Call for Submissions: How to Pitch a Decoloyarn

Decoloyarning at Fenner is a series of articles about understanding how the disciplines we love thrive when respecting Indigenous peoples, knowledges and thinking sits at the core of everything we do. We are currently open for submissions. This call provides some practical support to help you best prepare a pitch.

Decoloyarning is a series for everyone, that anyone can contribute to; whether you’re Indigenous or non-Indigenous, just started your degree or the School Director. So, if you’ve got a story, a collaboration, an idea for a topic, or you want to share something you’ve learnt from a yarn or research activity, here’s what you can do:

  1. Read a Decoloyarn.
    It’s always a good idea to get a sense of where you’re pitching, based on what’s come before. Decoloyarns can be experimental (we love work that challenges academic conventions), and we welcome yarns that come from acknowledging and working for Indigenous Peoples, Nations, and Territories across this earth.
  1. Make sure you’re referring to Indigenous Peoples, Nations and Territories in respectful ways.
    You can find a helpful set of guidelines here.
     
  2. Write down your idea.
    It doesn’t have to be long – a paragraph, or a sentence: let yourself be creative, let yourself not have answers to everything, and if you’re feeling nervous just write down the worst version of the idea that you possibly can, (this is a great trick that means you set a low bar and can only pleasantly surprise yourself.)
     
  3. Send it to us.
    Email: fses.communications @ anu.edu.au and title the email 'Decoloyarning Pitch'
    Decoloyarning is a joint project between The Fenner School Communications Team and the Fenner Decolonial Research and Teaching Circle. When you email the Communications Team, your pitch will be enthusiastically received by a group of supporters, including Circle member and PhD Scholar Ruth Mills who convenes much of the work between author, Communications Team and First People. We collectively offer our respective expertise to ideas and pieces, with Indigenous Sovereignty, protocol, and authority at the core of the review and development process.
     
  4. We’ll get back to you!
    We will always aim to get back to you within a month of your email. When you hear back from us, you can anticipate encouragement, suggestions, and next steps.

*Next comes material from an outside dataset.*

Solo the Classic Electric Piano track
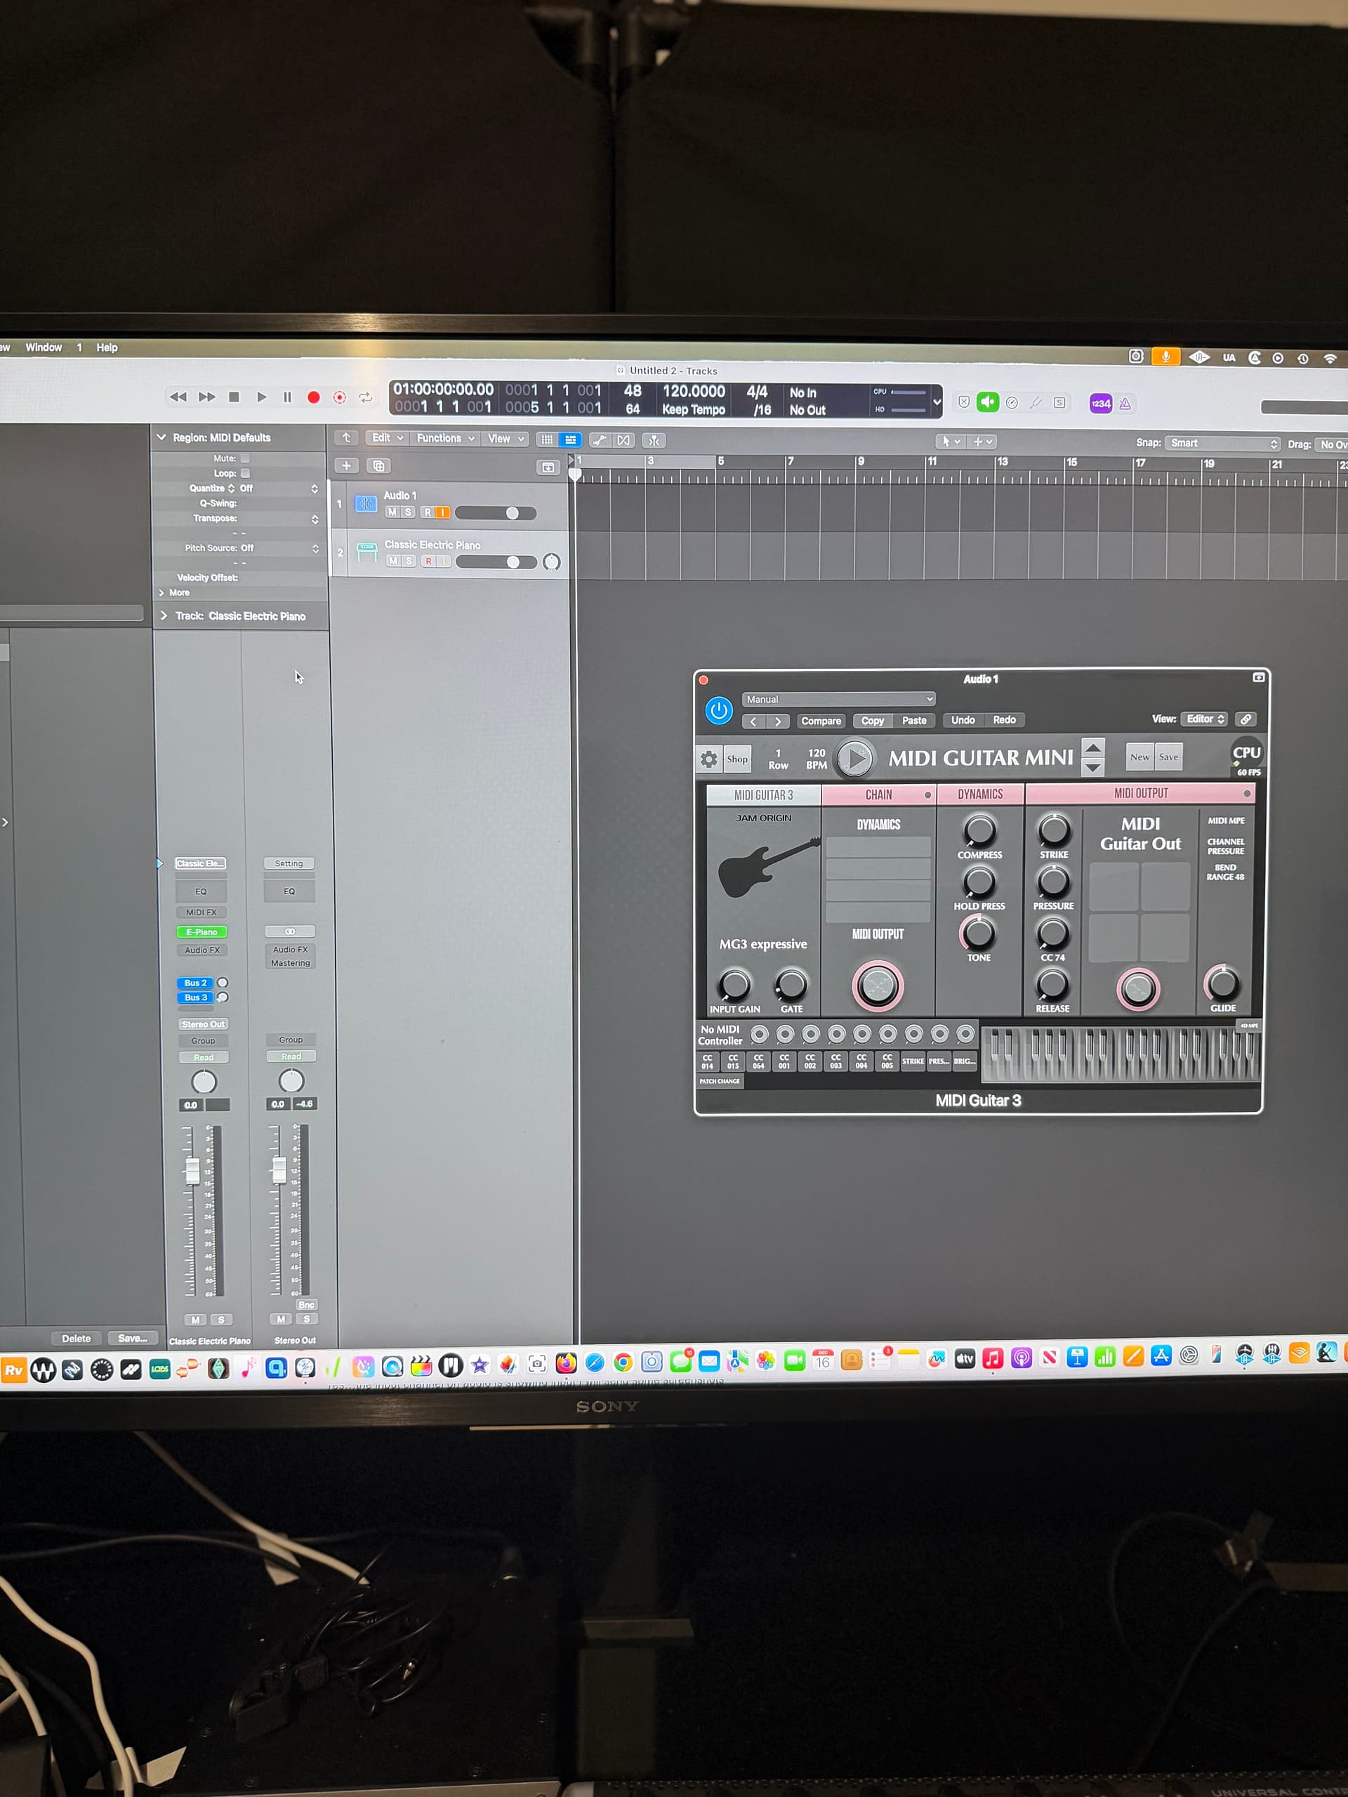This screenshot has height=1797, width=1348. point(410,561)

Once your pitch is accepted, we will work with you to craft a contribution. That means, unlike traditional publication processes, the drafting and editing if your Decoloyarn is… well… a decoloyarn in itself! The editorial circle for Decoloyarning believe editing is a conversation. Sometimes this means you’ll produce a few versions of your piece in the process of reaching your final story, but every iteration will be met with encouragement and thoughtfulness from First People and non-Indigenous co-conspirators alike. You won’t be alone in this process, and we can’t wait to see what you send us.

Some examples

How do you know if you have an idea for a piece? Here are some examples we made up to help you get a sense of the variety of works we’re open to:

  • I’m doing a research project where my skills are being used by First People. I want to tell the story of how I learnt protocols and how research outcomes were meaningful not as a measure, but as a lesson in how I can be valuable in supporting Indigenous Sovereignty.
     
  • I just did my Mid-Term Review, my research is with my community, and I think what I presented would make an interesting decoloyarn that I can present back to my family.
     
  • I want make suggestions of cool readings I found by First Nations scholars that would enrich the course I’m currently doing or that I just finished. Here’s what I learnt from those readings!
     
  • I’m an academic and I want to reflect on how my practice could be shifted or enriched, in relationship with a specific reading by an Indigenous scholar.
     
  • I want to do a Decoloyarn but I want to use (culturally appropriate and culturally approved of) drawings/audio/poetry and a short statement rather than lots of text.

The Communications Team would like to thank the Fenner Decolonial Research and Teaching Circle (Fenner Circle) for helping create a space where the Fenner community can enrich our passion for the environment and society by learning with societies built through Country: the original and ongoing entwinement of environment and society.